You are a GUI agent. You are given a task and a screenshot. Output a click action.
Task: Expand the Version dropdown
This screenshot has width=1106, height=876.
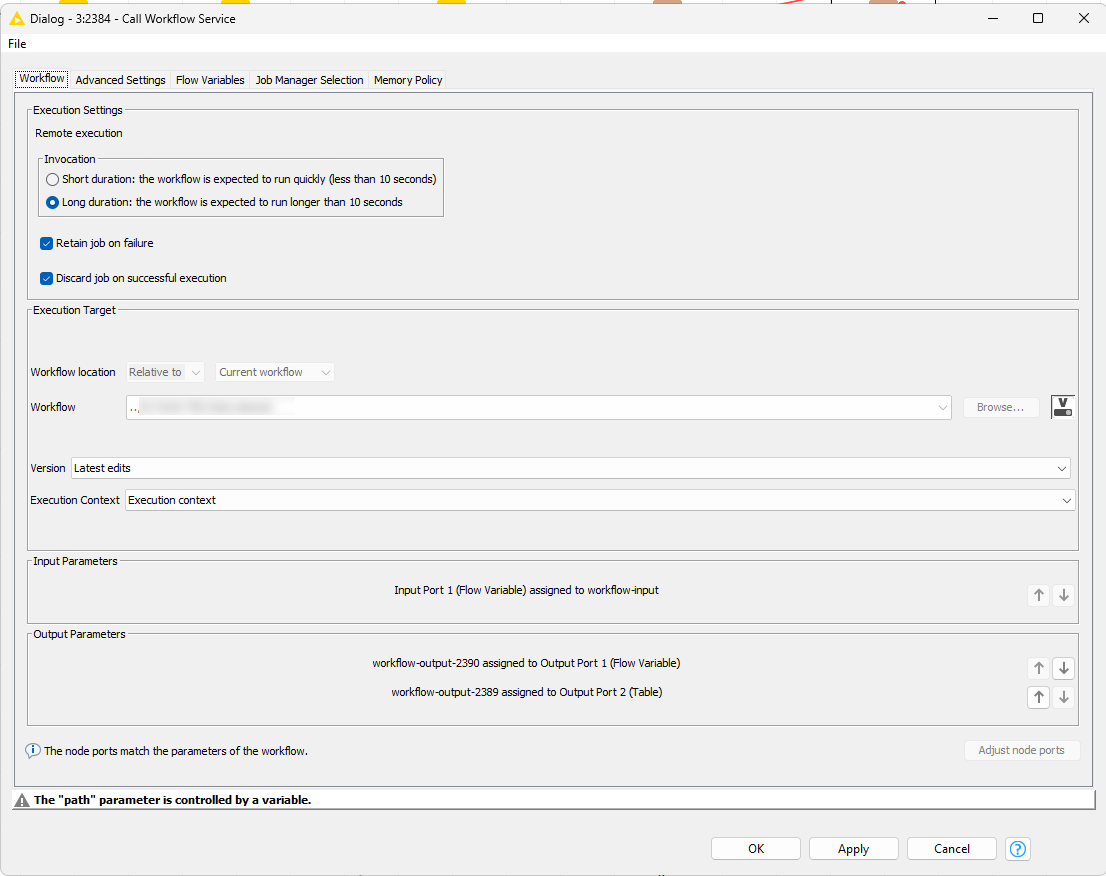pos(1061,468)
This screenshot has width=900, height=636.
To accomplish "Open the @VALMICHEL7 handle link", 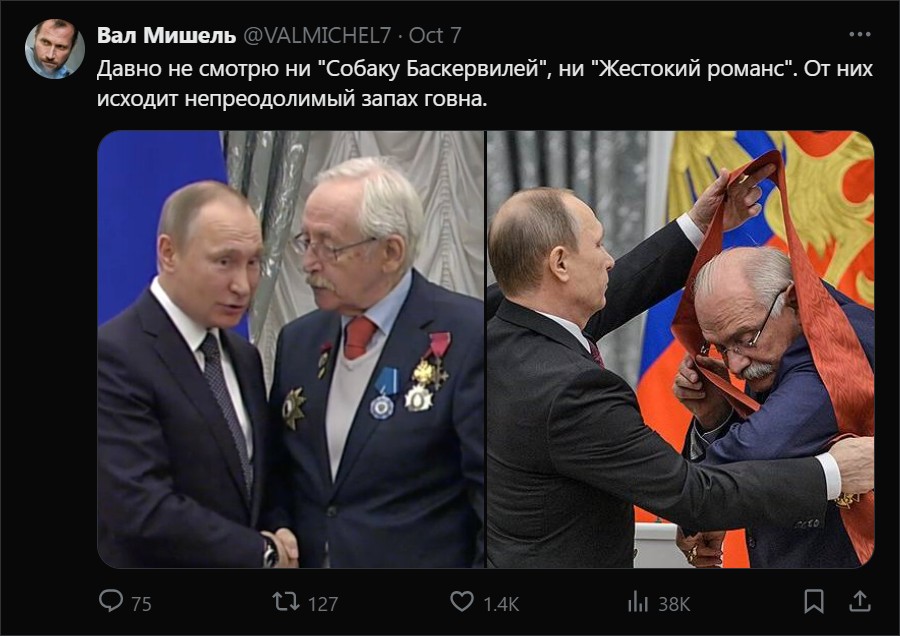I will (317, 36).
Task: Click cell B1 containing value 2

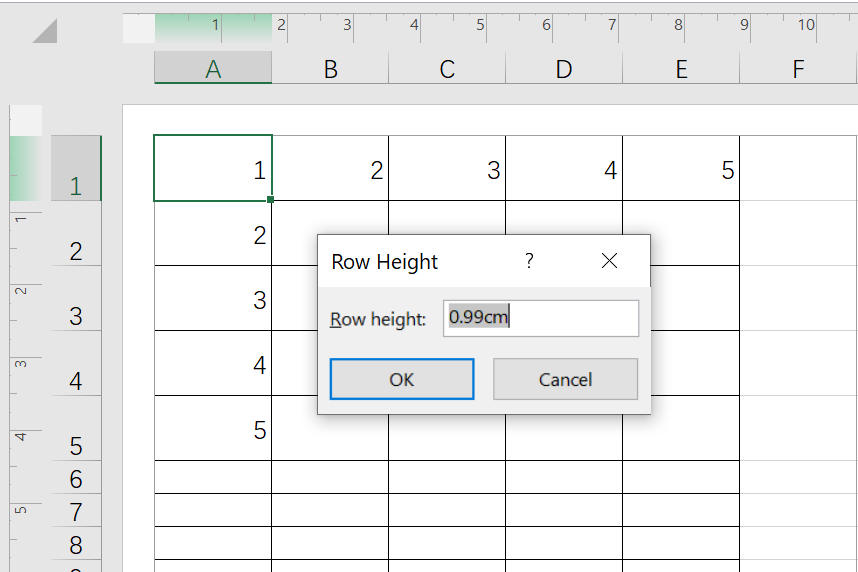Action: click(330, 169)
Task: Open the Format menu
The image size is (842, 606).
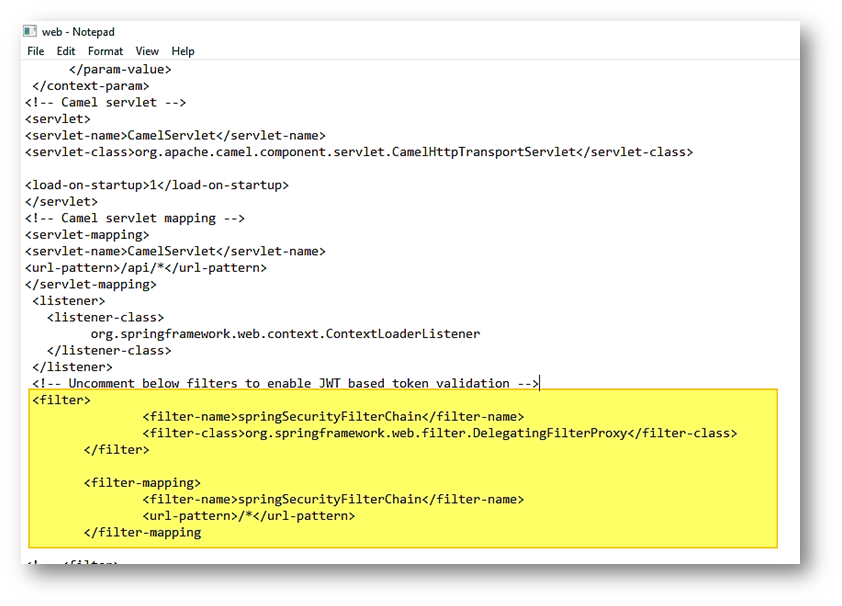Action: (105, 51)
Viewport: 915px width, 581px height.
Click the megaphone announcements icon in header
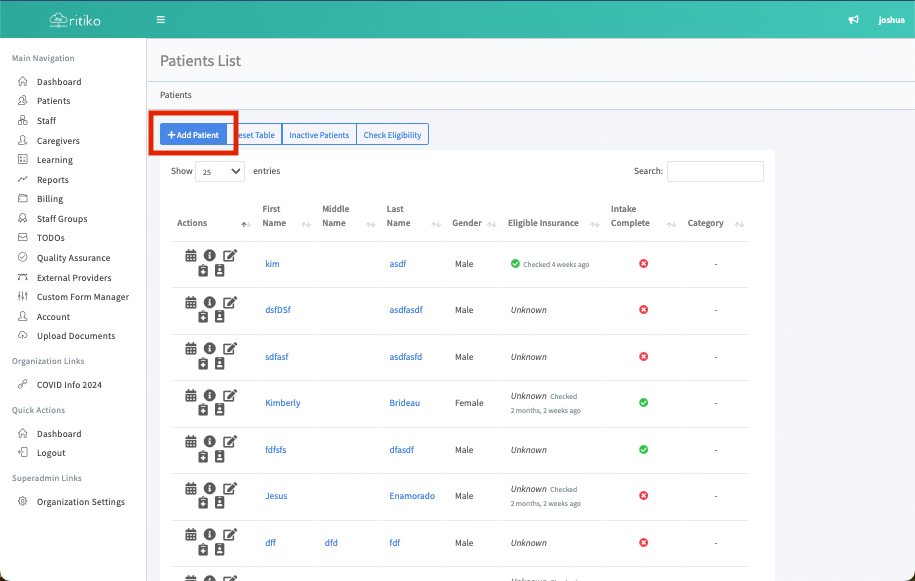(853, 20)
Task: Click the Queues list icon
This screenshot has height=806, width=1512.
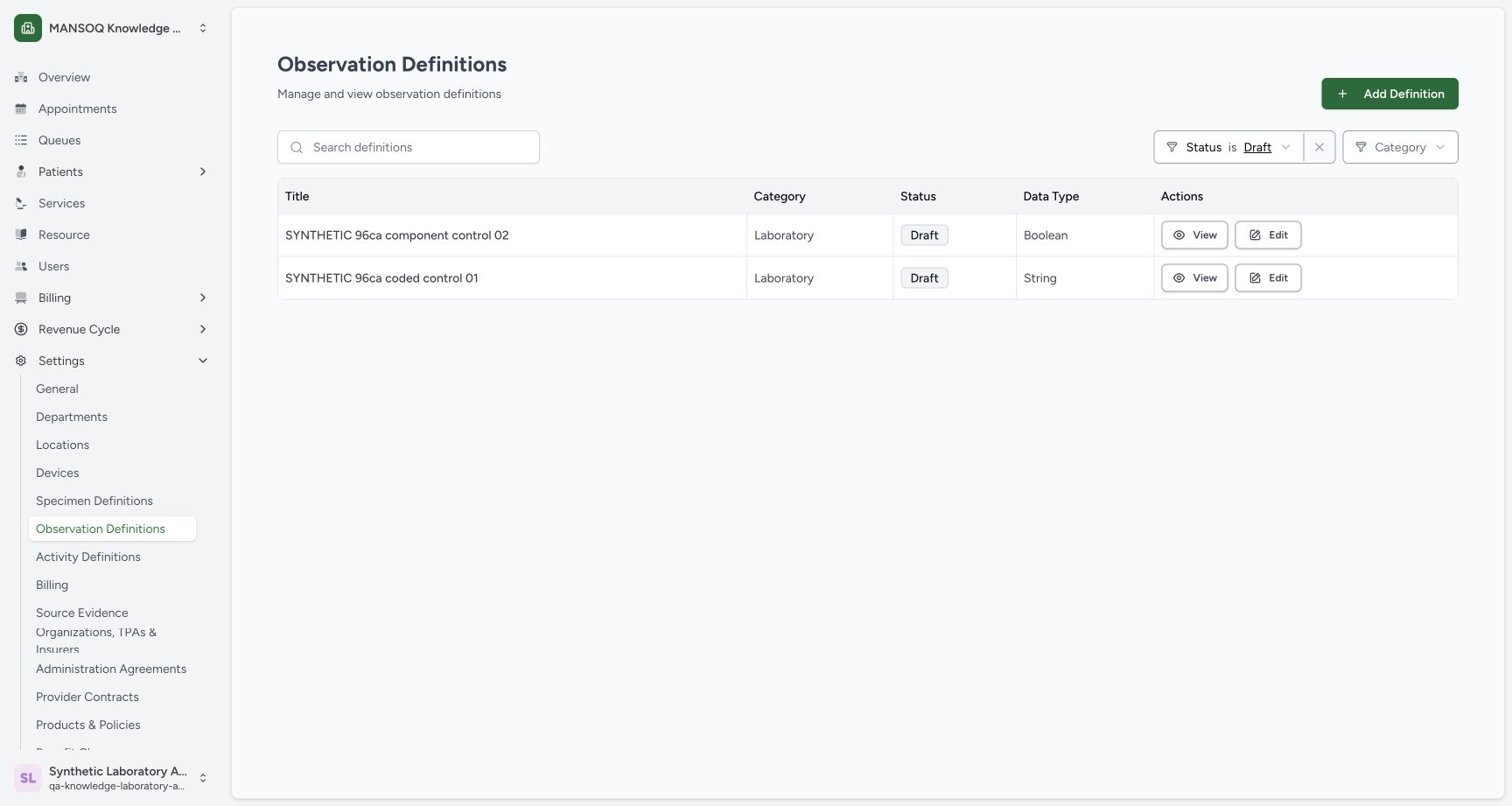Action: (x=21, y=140)
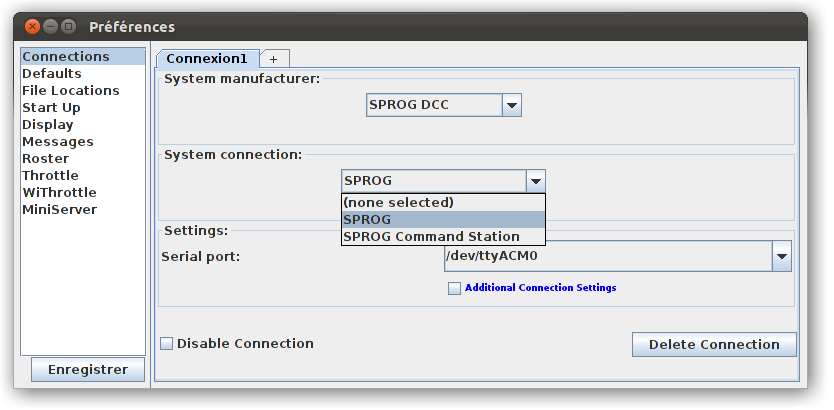Expand the Serial port dropdown arrow
Screen dimensions: 834x410
click(781, 256)
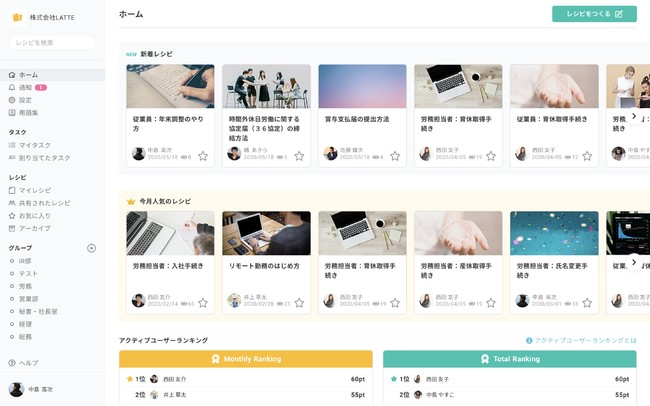Click the レシピをつくる button

coord(593,14)
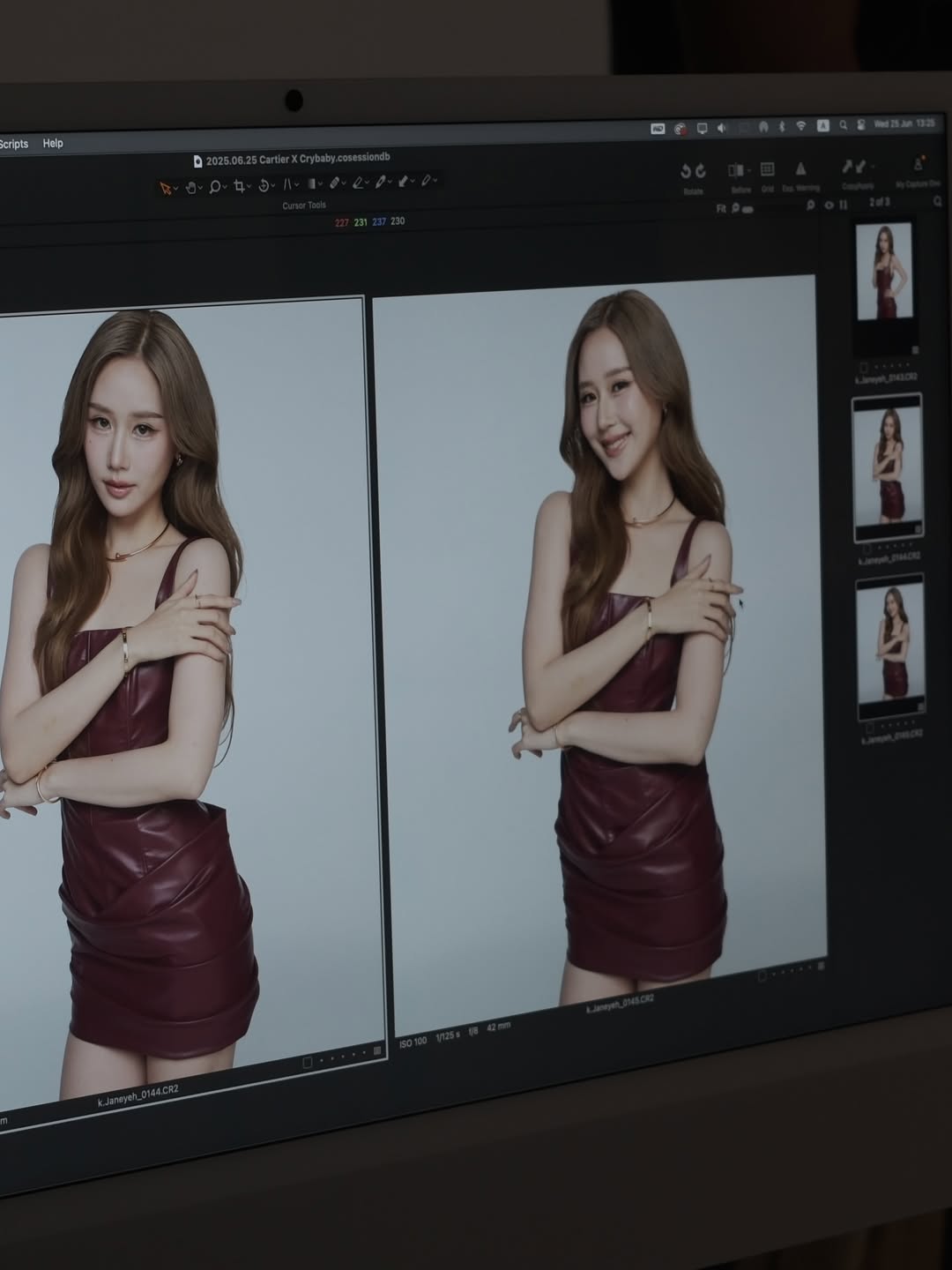Screen dimensions: 952x1270
Task: Click the pause icon in the viewer toolbar
Action: click(x=844, y=205)
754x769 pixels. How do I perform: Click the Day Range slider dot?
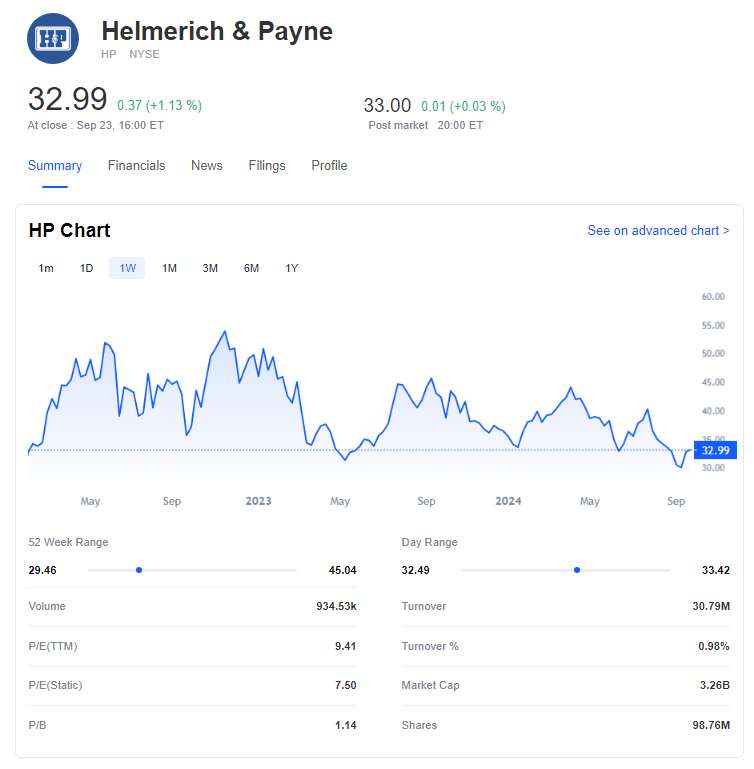[x=577, y=570]
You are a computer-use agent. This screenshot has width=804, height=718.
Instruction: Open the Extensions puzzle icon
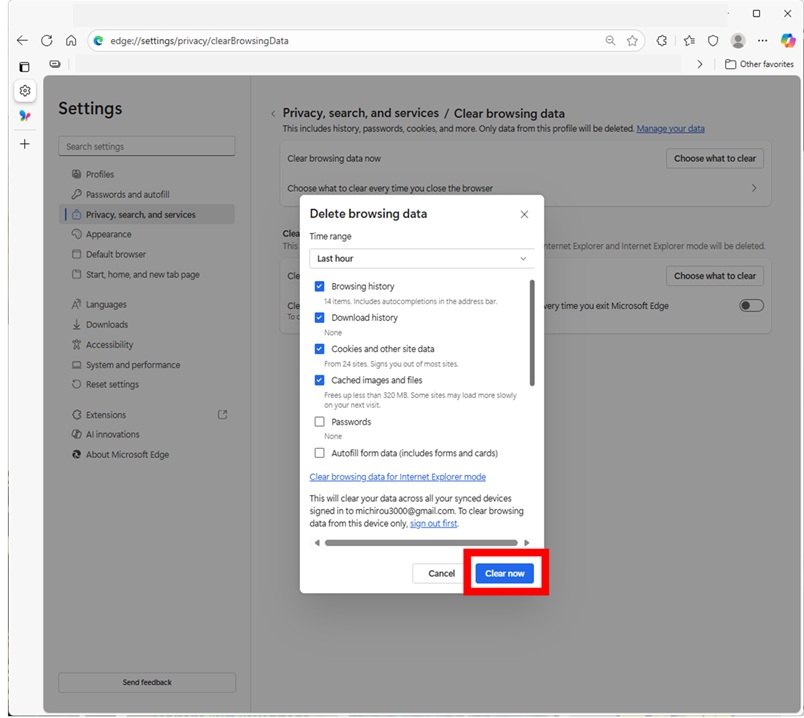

* Work request *
Reproduce each line of the data containing the word "agent".

* Response to the task *
You are a GUI agent. You are given a task and a screenshot. Output a click action.
You are a computer-use agent. This screenshot has width=804, height=718.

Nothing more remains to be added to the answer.